**BRIEF 1:** In the WCQS UI deployment page, begin at the words "Page MenuHomePhabricator" and stop after "fewest manual steps.". Reproduce that passage, substituting "developer" for "maintainer".
**BRIEF 2:** Pick up the WCQS UI deployment page from the point where it stops, and carry it forward.
--- START EXCERPT ---
Page MenuHomePhabricator

Create WCQS UI microsite deployment
Open, HighPublic5 Estimated Story Points

Description

As a WCQS maintainer I want to have a deployment process for WCQS UI that requires fewest manual steps.

WDQS UI is deployed as a microsite (see details here T266702). We need to replicate a similar deployment for WCQS, possibly reusing most of the work in the process. Since WCQS only requires config changes it should be possible to lift most of the original process. Idea is to bundle in the same deployment repo both WDQS and WCQS implementations and add a custom location routing for WCQS (mail thread in the comments).

I
AC:

  • WCQS UI is updated with the changes to general, WDQS UI

Event Timeline

On Tue, 13 Apr 2021 at 11:52, Zbyszko Papierski <zpapierski@wikimedia.org> wrote:
Hi,

We're about to start to push WCQS to production and I need to have some info on how to work with the current WDQS GUI.
--- END EXCERPT ---
--- START PROVIDED RECORDS ---
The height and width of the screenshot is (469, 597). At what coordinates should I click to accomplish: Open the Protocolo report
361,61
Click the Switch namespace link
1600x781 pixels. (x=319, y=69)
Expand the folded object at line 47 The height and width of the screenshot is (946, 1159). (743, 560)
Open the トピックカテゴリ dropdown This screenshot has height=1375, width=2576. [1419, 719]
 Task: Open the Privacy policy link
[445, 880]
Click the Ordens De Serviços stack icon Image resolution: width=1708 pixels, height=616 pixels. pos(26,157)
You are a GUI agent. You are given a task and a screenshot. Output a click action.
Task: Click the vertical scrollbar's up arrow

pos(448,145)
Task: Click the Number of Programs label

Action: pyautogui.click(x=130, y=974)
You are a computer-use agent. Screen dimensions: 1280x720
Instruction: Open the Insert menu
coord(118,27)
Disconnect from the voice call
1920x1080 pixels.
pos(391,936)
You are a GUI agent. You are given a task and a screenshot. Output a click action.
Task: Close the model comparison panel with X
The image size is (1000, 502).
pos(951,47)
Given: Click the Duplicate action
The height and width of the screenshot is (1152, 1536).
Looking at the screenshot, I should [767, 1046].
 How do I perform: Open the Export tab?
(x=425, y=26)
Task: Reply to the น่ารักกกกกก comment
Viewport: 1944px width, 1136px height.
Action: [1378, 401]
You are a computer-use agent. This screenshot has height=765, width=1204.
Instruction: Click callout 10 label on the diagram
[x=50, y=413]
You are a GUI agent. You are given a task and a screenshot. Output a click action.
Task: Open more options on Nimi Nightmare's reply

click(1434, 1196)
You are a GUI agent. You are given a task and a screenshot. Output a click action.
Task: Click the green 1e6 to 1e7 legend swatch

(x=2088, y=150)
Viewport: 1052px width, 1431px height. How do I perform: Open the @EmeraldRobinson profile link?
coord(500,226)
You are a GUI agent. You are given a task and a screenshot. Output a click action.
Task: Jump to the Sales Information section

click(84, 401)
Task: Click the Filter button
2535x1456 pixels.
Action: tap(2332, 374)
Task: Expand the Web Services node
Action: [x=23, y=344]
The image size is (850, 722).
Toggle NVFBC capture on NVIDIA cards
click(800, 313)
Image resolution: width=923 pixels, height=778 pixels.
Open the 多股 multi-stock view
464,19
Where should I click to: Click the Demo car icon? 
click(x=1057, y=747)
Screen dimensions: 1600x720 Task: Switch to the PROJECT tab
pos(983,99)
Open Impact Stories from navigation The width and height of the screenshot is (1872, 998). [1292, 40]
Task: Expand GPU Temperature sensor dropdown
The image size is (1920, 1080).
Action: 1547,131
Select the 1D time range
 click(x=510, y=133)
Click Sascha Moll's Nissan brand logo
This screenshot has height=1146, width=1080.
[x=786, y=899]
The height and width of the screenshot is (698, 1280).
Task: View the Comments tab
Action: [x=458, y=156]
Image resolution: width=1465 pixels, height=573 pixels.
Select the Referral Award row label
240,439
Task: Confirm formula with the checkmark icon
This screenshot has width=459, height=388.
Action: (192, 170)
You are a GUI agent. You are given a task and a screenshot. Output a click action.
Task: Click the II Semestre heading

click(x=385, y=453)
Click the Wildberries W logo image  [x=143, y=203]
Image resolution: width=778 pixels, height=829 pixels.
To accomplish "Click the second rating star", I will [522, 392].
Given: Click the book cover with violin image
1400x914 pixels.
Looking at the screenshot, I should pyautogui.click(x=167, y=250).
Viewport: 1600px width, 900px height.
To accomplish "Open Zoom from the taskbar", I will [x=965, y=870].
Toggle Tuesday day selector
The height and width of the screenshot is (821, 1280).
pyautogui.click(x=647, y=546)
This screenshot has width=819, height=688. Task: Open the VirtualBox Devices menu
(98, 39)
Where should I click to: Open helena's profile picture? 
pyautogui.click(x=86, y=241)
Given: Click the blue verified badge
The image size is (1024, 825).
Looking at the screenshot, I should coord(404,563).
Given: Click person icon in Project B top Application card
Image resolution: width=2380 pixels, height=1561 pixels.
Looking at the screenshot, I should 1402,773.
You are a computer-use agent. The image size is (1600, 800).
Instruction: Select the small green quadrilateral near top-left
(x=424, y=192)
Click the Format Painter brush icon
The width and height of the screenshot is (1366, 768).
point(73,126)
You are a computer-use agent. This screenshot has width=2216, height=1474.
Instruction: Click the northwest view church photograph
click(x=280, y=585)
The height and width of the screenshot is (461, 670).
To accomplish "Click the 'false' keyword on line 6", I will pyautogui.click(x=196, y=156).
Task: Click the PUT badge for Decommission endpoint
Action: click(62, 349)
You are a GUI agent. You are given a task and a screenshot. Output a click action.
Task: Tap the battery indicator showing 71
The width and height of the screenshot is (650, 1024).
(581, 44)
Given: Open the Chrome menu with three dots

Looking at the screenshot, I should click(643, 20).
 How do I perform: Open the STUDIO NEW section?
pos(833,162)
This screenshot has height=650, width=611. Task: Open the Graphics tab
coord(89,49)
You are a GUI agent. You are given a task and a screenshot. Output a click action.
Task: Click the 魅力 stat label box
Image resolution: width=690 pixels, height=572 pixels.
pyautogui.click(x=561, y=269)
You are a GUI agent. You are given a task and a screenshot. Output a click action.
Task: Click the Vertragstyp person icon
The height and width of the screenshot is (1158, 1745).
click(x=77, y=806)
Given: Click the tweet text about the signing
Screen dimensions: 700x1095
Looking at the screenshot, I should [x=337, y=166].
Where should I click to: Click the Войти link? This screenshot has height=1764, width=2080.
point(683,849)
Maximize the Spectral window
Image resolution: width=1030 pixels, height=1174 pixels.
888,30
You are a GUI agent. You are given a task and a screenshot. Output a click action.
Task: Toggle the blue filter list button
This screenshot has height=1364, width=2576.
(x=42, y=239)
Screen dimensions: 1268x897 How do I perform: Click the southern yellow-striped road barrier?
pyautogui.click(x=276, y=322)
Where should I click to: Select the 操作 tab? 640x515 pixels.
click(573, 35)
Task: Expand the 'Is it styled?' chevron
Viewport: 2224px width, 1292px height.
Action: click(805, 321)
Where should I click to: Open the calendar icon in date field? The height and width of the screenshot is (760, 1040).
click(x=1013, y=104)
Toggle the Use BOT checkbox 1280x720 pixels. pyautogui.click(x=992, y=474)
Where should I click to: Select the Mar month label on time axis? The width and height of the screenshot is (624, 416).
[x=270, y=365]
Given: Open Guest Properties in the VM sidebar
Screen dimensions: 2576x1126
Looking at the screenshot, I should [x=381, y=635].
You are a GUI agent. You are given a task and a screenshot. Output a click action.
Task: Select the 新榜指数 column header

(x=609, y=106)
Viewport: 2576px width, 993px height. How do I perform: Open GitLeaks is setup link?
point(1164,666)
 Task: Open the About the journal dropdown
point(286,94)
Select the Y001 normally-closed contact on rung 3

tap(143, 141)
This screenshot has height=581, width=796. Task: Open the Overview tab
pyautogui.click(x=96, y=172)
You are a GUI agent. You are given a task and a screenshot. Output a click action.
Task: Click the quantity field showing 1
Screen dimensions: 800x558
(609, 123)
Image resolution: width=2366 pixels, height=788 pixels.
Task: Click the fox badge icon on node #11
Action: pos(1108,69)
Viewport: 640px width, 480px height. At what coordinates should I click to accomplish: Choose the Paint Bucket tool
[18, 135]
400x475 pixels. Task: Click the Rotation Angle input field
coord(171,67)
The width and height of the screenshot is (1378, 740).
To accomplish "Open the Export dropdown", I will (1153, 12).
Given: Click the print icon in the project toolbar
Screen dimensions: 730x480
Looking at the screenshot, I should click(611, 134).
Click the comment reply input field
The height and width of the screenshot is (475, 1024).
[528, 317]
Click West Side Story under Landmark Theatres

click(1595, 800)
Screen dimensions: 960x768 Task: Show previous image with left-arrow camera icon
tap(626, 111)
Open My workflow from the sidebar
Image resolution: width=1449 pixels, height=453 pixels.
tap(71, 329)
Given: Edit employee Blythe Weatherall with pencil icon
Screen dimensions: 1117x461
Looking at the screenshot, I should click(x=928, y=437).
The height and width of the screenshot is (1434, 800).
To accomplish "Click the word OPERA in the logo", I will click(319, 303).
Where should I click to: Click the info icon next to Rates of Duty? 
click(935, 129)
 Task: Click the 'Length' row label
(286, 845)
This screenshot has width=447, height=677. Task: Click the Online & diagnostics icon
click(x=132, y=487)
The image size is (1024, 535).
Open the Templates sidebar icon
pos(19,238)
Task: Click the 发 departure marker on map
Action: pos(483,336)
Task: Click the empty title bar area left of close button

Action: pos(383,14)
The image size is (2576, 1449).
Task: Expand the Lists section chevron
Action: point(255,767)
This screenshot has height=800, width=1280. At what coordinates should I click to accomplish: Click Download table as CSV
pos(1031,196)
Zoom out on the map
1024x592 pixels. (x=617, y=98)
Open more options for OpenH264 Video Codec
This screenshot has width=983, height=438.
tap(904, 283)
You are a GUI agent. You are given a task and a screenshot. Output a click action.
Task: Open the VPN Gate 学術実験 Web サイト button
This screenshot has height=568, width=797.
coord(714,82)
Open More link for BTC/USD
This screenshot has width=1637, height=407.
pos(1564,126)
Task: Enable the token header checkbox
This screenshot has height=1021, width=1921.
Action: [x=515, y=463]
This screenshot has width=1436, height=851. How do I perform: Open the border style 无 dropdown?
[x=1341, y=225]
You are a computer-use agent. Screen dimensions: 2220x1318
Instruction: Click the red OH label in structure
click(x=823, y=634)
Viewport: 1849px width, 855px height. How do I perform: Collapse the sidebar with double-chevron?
--- END PROVIDED RECORDS ---
**EXERCISE RESULT 1:**
Page MenuHomePhabricator

Create WCQS UI microsite deployment
Open, HighPublic5 Estimated Story Points

Description

As a WCQS developer I want to have a deployment process for WCQS UI that requires fewest manual steps.

**EXERCISE RESULT 2:**
It was decided that the code will remain the same for both WCQS and WDQS - we handle everything by changing the configuration and we don't plan on any WCQS specific features. What remains is to create a deployment of W*QS GUI (honestly, those names are confusing;) for WCQS, which I know very little about. We will do the work on this, but any guidance would be appreciated.

Zbyszko Papierski (He/Him)

Senior Software Engineer

Wikimedia Foundation

On Wed, 14 Apr 2021 at 01:03, Adam Shorland <adam.shorland@wikimedia.de> wrote:
Hey Zbyszko!

So firstly I'll lead with https://phabricator.wikimedia.org/T266702 bring the place to look for all of the steps around the current wdqs ui deployment.
And secondly https://phabricator.wikimedia.org/T210286 which is the implementation of a job to do the build step for us.
Everything in these tasks can likely be reused for the WCQS.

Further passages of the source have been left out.